| Supplied passage |
BEGIN

Of the most serious things that could happen to you or someone you love, there is illness. You probably know what I'm talking about - things like cancer, heart problems, diabetes. But unfortunately, these illnesses do happen to good kids every day. When I was 14, I met a boy right before I started high school. We were both on vacation and he literally popped out of the water in front of me and said hello. He seemed nice, cute, and a bit thin. What I remember most about meeting him what that he told me, right away, that he had leukemia. Now, being that I had never had a boyfriend, I had no clue about how to get one or, once I got one, what to do. And then I got one times 10.
Tom (name changed) was 17 and had just finished his first round of chemo at Children's Hospital of Orange County (CHOC). He was on vacation because he'd just been released from the hospital. However, he had another round of chemo waiting for him when he returned home.
I was curious about Tom and why he chose to befriend me. Perhaps he was lonely and longing for the life he had before cancer, which seemed to be wild. Tom was not innocent, nor was he shy in telling me about where he'd been and what he'd done.

END

| Work instruction A |
Revise the essay about meeting Tom, starting with "Of the most" and going on through "one times 10.", and put "lymphoma" in place of "leukemia".
| Work instruction B |
In the essay about meeting Tom, at which hospital did Tom finish his first round of chemo?
| Work instruction C |
Carry on the essay about meeting Tom, beginning after its final sentence.

[Stored items]
BEGIN

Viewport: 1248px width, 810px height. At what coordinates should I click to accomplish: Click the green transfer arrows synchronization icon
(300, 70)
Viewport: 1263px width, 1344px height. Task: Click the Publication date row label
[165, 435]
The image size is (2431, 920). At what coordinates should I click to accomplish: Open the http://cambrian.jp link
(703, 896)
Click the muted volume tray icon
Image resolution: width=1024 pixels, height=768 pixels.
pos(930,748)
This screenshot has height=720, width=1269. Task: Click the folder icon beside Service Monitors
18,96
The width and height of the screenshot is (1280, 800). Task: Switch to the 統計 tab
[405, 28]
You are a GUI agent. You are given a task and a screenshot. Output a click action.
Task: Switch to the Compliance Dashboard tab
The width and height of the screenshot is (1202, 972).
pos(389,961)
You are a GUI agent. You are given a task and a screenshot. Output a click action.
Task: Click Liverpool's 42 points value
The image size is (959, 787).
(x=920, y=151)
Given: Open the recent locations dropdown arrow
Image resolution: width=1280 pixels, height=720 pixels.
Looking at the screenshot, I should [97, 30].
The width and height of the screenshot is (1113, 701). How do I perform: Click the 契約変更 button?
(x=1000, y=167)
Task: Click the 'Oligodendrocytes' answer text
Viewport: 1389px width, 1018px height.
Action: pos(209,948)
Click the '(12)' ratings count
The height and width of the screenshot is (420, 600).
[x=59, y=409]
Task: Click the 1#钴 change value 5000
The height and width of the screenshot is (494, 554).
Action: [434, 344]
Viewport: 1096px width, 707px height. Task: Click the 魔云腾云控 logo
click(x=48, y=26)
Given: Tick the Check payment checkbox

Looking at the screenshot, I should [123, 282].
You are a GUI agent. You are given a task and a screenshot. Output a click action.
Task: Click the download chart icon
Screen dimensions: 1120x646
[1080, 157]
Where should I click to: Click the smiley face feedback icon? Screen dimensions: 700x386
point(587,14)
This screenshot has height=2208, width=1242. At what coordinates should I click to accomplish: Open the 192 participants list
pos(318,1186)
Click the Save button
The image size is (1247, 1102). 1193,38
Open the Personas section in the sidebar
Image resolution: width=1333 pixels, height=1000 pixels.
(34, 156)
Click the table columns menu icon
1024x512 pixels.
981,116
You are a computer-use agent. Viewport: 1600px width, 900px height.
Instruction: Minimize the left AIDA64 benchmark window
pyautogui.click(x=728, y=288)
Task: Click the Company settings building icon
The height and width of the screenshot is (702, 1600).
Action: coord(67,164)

END

| Written response A |
Of the most serious things that could happen to you or someone you love, there is illness. You probably know what I'm talking about - things like cancer, heart problems, diabetes. But unfortunately, these illnesses do happen to good kids every day. When I was 14, I met a boy right before I started high school. We were both on vacation and he literally popped out of the water in front of me and said hello. He seemed nice, cute, and a bit thin. What I remember most about meeting him what that he told me, right away, that he had lymphoma. Now, being that I had never had a boyfriend, I had no clue about how to get one or, once I got one, what to do. And then I got one times 10.

| Written response B |
Children's Hospital of Orange County (CHOC)

| Written response C |
Once we both got home from vacation, I saw him a few times and talked to him in the hospital during his chemo. Tom was very sick from the treatment but still kept his spirits up and seemed happy to have me to talk to. And then I got scared... scared of his intentions, scared of his extreme personality, and scared of where the path would lead if I kept seeing him. I decided to stop communicating with him after a few months when it got to be too much - with him in the hospital throwing up, me being so darn naive and the fact that I was trying to figure out high school and life in general.
Today, I feel sad when I think about Tom. He needed me as a friend during a dark and lonely time in his life. Because I thought about "what if" now and again through the years, I decided to write A Place In This Life, a novel that explores what might have been, and could have been. The story came after I had my own scare with possible thyroid cancer; I was compelled to share the complex emotions, fears, and love that can come forward in such a relationship when you're young and confused.
If you're a young person who knows and loves someone with cancer, you are a brave and giving soul. Take it one day at a time, share your feelings with others, and know that you are helping someone who really, really needs you.